Complémentarité des médias

Même si le podcast s’impose de plus en plus dans nos pratiques d’information, il ne représente pas, pour Géraldine Sarratia et Rémi Bouton, une arme contre le journalisme plus traditionnel, que ce soit la presse écrite ou la radio. « Aujourd’hui, avec nos téléphones, les plateformes d’écoute et Internet, c’est comme si on avait tous un kiosque dans la main. ». Géraldine Sarratia parle d’un « déplacement nécessaire de la presse écrite » vers des formats plus longs, plus spécifiques. Vers un journalisme de niche, à l’image de certains podcasts. Une adaptation obligatoire, contribuant à la conservation d’un lectorat davantage distinct, mais qui permettra de stopper la désertion progressive des kiosques à journaux. 

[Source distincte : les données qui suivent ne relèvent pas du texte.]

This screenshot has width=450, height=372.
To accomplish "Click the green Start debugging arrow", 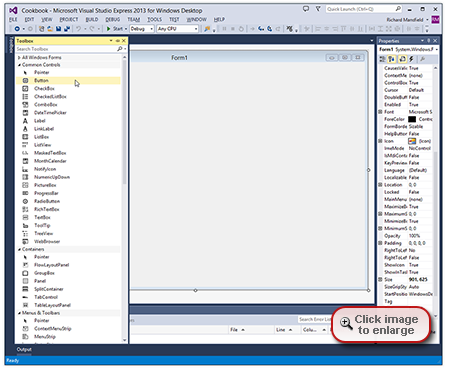I will (x=108, y=29).
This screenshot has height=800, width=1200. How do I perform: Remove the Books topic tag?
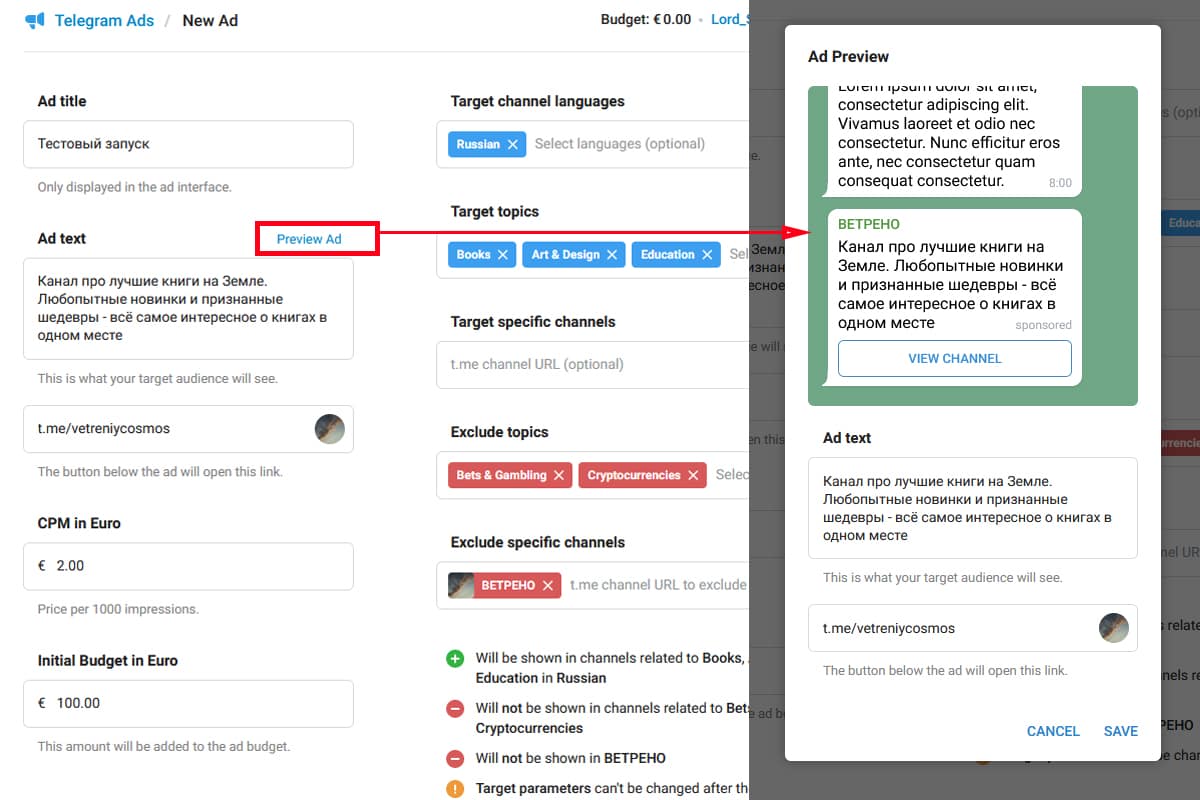tap(503, 255)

Rémi Bouton montre, au sujet des matinales radio, que 96 minutes sur 100 des émissions continuent à être écoutées chaque matin, preuve qu’un « bel avenir » est encore réservé au journalisme radio. Néanmoins, comme la presse écrite, la radio semble devoir adapter son format et ses chroniques, en proposant de plus en plus de contenu différent en réécoute. 

 

Plus que d’un risque de ringardisation de la presse écrite et de la radio ou d’une évolution nécessaire, il vaudrait ainsi mieux parler d’une complémentarité entre chaque médium inévitable, incontestable, indéniable, qui permettra ainsi de répondre au besoin d’information plus que présent.